Vladimir Putin’s Toxic Reach – The New York Times

Vladimir Putin’s Toxic Reach – The New York Times


Military investigators in protective suits worked Sunday in the English town where a former Russian spy and his daughter were attacked a week earlier with a nerve agent.

Neil Hall/European Pressphoto Agency, via Shutterstock

Prime Minister Theresa May of Britain declared an end to a mystery that was really no mystery. It was “highly likely,” Mrs. May said on Monday, that a former Russian spy and his daughter were poisoned in Salisbury, England, by Russian agents in an “indiscriminate and reckless” attack.

The attack on the former spy, Sergei Skripal, who worked for British intelligence, and his daughter Yulia, in which a police officer who responded was also poisoned, was no simple hit job. Like the 2006 murder of Alexander Litvinenko, another British informant, who was poisoned with radioactive polonium 210, the attack on Mr. Skripal was intended to be as horrific, frightening and public as possible. It clearly had the blessing of President Vladimir Putin, who had faced little pushback from Britain in the Litvinenko case.

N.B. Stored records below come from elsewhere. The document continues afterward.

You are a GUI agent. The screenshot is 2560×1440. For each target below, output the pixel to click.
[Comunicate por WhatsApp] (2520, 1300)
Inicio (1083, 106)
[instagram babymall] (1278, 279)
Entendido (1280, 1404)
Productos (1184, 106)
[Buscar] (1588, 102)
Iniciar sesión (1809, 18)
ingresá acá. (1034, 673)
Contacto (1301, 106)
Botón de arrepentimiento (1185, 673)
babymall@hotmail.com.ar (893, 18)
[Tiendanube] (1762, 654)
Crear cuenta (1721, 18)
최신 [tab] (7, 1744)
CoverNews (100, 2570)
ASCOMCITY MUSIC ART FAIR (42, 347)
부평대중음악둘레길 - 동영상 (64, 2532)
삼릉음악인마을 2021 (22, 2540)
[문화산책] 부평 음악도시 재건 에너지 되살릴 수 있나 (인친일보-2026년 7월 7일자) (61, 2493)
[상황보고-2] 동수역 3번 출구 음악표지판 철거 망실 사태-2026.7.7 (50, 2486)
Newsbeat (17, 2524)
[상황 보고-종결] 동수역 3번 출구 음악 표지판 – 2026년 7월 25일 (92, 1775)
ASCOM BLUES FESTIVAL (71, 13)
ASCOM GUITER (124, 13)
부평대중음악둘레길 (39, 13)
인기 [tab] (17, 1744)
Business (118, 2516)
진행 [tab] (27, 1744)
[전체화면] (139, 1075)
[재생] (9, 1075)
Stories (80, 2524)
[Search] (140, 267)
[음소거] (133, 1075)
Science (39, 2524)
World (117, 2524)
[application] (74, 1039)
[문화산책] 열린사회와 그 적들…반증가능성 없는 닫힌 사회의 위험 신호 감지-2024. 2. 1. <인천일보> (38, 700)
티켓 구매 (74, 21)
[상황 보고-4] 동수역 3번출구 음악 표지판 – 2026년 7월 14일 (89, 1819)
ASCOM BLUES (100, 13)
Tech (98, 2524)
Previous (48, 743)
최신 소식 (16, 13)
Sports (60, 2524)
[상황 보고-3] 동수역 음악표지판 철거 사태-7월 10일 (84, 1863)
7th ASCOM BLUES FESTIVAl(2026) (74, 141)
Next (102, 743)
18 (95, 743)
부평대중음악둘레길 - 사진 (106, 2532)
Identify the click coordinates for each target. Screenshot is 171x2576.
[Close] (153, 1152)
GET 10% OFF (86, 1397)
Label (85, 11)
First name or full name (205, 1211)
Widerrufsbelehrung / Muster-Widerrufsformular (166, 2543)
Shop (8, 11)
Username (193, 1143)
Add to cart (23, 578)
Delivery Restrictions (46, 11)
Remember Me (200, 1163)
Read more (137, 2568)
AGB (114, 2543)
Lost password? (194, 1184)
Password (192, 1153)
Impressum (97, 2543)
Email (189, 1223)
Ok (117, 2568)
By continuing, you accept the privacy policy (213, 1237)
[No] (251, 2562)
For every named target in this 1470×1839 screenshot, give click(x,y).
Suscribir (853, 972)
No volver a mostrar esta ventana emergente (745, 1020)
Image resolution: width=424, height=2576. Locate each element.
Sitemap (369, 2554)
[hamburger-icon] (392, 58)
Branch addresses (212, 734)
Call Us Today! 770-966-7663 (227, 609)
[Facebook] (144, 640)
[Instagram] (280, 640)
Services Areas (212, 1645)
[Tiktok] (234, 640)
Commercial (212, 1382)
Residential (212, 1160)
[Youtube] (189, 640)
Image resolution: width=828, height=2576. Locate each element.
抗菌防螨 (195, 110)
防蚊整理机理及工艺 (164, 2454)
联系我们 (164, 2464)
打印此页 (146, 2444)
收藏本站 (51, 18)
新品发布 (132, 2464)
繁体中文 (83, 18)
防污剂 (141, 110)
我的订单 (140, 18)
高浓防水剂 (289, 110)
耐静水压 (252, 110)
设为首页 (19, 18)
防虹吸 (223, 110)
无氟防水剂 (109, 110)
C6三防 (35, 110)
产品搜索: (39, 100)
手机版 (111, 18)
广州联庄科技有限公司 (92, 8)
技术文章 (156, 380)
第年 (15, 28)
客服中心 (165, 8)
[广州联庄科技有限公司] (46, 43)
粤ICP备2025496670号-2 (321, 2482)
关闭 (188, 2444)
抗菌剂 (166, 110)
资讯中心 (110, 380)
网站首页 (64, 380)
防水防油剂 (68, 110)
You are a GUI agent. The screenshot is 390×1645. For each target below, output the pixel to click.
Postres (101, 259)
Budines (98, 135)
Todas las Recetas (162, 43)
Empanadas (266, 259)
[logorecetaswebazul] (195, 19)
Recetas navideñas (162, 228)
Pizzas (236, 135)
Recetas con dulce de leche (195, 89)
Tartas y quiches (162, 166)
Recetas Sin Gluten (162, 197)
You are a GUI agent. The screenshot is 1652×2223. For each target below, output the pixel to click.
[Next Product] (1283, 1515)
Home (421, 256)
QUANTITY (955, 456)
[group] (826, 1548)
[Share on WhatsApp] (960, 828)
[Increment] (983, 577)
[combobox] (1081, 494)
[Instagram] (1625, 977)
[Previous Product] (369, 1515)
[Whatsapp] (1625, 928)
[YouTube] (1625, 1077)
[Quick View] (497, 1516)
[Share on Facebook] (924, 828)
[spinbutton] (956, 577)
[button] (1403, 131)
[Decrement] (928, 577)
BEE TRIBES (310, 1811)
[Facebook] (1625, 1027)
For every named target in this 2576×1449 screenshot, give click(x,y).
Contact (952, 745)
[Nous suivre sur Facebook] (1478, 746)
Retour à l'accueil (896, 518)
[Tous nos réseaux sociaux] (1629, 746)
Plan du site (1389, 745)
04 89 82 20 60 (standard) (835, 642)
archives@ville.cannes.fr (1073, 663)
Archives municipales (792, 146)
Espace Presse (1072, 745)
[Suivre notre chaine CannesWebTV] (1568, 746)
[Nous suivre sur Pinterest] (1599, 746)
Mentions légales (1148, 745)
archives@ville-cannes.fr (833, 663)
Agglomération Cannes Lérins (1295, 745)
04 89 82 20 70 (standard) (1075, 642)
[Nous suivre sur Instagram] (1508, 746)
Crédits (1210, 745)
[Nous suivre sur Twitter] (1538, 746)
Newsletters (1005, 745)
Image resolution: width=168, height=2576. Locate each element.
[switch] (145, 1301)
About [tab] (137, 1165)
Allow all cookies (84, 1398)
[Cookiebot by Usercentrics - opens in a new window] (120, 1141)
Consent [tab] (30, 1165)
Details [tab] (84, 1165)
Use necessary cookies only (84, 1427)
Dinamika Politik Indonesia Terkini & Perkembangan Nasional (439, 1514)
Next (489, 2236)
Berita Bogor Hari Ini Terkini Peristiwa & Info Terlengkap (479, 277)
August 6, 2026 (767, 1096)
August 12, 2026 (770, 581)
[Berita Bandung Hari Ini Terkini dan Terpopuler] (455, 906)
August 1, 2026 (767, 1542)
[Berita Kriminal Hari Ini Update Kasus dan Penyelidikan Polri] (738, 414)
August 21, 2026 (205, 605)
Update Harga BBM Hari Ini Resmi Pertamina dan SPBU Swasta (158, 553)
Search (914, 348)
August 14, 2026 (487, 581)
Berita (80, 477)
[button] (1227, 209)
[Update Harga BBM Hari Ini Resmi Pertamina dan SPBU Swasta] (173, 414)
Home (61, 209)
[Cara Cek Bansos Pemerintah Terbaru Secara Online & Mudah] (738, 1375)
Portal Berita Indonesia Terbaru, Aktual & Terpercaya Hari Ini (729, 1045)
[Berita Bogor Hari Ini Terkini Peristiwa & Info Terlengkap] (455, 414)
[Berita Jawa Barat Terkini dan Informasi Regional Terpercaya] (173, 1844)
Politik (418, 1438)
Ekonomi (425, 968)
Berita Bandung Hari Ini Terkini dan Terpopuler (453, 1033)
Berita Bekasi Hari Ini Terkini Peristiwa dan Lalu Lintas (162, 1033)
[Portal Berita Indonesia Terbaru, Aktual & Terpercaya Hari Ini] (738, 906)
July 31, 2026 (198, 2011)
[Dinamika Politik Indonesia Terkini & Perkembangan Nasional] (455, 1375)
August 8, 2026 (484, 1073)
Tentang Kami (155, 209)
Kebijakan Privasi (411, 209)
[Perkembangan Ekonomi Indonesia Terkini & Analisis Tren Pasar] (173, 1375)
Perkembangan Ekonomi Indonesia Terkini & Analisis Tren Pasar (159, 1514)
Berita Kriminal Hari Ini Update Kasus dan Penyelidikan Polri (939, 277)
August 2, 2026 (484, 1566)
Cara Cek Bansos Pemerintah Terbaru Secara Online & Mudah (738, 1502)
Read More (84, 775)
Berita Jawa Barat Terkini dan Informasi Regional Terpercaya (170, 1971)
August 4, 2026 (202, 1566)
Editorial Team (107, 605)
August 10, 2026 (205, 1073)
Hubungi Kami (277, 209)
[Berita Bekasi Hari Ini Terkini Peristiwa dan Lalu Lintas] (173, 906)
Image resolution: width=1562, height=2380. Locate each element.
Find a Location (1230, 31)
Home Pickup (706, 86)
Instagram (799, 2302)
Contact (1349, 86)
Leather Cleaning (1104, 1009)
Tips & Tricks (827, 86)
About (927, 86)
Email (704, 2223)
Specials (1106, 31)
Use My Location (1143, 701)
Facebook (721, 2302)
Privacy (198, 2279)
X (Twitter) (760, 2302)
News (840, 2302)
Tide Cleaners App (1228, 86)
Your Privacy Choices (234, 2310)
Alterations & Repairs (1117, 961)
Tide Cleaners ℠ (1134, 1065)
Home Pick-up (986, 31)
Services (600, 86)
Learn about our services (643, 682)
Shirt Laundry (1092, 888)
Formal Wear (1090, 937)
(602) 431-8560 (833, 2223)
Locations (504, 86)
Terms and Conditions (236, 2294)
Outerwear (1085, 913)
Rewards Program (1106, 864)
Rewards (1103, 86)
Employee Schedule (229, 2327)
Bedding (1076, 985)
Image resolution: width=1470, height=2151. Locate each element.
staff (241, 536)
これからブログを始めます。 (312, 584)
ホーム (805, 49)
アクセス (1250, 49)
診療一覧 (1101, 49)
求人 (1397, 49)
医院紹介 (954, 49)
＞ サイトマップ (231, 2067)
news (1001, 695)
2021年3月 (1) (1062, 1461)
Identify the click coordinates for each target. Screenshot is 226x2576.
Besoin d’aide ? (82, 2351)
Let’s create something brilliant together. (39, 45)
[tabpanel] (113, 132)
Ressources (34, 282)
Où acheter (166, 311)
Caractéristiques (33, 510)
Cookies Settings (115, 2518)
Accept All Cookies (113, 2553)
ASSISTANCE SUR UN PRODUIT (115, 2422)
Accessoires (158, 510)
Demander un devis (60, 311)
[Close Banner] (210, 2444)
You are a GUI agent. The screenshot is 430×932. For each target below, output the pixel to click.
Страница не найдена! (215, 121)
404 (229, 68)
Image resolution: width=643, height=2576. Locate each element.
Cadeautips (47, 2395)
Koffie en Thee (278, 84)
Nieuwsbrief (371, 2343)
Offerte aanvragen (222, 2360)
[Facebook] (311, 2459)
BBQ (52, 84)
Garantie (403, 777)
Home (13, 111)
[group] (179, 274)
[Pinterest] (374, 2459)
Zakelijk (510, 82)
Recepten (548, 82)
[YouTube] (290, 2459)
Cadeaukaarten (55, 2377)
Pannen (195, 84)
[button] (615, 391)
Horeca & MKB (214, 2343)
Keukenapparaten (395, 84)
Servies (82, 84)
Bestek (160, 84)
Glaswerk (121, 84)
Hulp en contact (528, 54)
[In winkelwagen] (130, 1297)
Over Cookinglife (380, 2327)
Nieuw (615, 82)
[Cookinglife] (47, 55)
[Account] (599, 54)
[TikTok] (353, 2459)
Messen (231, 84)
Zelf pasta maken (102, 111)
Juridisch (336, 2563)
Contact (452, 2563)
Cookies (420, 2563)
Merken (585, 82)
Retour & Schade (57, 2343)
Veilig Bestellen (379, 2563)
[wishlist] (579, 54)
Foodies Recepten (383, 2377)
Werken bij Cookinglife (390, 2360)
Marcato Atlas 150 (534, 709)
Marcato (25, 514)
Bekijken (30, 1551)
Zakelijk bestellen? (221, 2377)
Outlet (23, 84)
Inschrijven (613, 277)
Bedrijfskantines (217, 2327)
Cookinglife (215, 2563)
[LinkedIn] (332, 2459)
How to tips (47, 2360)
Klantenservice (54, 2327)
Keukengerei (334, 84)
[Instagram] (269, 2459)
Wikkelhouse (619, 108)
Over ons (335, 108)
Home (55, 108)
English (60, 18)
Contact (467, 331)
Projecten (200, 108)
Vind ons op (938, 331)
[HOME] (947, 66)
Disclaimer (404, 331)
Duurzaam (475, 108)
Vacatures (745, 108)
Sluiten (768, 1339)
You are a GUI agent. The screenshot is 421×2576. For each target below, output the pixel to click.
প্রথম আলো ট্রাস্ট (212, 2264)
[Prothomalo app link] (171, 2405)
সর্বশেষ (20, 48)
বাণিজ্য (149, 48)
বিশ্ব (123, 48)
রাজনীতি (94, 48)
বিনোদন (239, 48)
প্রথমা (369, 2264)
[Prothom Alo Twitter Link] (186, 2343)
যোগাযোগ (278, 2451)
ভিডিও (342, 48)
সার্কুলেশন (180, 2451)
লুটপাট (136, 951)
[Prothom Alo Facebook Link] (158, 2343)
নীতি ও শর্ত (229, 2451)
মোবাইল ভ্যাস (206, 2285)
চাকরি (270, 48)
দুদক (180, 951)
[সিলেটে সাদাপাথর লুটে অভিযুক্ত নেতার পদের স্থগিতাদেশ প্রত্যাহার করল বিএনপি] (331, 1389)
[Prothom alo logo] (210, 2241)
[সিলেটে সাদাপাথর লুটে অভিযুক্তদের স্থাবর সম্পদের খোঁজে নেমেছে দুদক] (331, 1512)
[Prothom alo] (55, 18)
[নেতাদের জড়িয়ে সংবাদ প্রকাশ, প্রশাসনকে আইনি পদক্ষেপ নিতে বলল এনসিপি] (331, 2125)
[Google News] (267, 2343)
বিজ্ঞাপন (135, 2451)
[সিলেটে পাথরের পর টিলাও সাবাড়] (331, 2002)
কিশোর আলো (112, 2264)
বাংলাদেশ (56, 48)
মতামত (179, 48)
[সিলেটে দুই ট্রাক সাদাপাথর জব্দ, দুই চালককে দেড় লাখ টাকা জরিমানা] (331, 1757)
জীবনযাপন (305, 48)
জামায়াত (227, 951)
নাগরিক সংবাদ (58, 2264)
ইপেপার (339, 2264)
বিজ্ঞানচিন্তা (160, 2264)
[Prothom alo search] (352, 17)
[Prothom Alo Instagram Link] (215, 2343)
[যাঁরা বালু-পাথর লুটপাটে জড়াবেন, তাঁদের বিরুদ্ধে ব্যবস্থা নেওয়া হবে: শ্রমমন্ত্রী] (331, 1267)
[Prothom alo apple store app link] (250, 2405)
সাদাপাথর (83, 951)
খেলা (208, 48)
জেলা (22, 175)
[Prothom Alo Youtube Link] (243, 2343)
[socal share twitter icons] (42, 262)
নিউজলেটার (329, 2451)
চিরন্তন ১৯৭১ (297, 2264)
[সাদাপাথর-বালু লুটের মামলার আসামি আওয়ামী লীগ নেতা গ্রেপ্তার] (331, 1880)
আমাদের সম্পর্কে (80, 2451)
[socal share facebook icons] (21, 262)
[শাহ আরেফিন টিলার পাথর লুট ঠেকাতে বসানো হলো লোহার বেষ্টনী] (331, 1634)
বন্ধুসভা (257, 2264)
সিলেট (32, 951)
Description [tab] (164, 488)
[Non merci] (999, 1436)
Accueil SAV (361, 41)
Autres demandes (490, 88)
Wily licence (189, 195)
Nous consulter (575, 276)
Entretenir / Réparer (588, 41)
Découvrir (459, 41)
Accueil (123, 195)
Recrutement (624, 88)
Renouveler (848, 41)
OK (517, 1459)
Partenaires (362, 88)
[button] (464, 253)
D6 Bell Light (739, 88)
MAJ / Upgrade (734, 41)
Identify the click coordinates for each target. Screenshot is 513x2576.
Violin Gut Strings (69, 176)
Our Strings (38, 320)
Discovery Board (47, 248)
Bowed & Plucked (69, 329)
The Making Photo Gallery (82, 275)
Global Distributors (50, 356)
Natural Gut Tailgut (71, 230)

The blame has been made clearer this time and this attack on a NATO ally needs a powerful response both from that organization and, perhaps more important, by the United States.

Mr. Putin has faced little backlash for actions even bolder than the gruesome intrigues in Britain, like the attacks by Russian forces in Ukraine and Syria. With growing support from autocratic forces in Europe, he must not be emboldened to think he will be unchecked. While President Trump has allowed Mr. Putin a free hand to meddle in American politics, he cannot ignore yet another attempted murder of a Putin foe on allied soil. The administration needs to enforce sanctions Congress has already passed and press NATO to do more, perhaps banning travel by Putin cronies and enacting other restrictions on business activities.

But while Sarah Huckabee Sanders, the White House press secretary, said the administration was “standing with our U.K. ally,” she would not say whether it thought Russia was responsible for the attack.

The Russians knew that the British would identify the nerve agent, leaving no doubt who was behind the killing. That makes Mr. Putin’s typically cynical treatment of the killing doubly outrageous. When the British “sort out” the killing, he said nonchalantly, then he will comment on it. At the same time his top propagandist on state television, Dmitry Kiselyov, was feeding the outlandish story that Britain poisoned Mr. Skripal to create a pretext for boycotting the 2018 World Cup tournament in Russia. Why would Russia bother to go after a double agent of no use to either side, Mr. Kiselyov sarcastically wondered?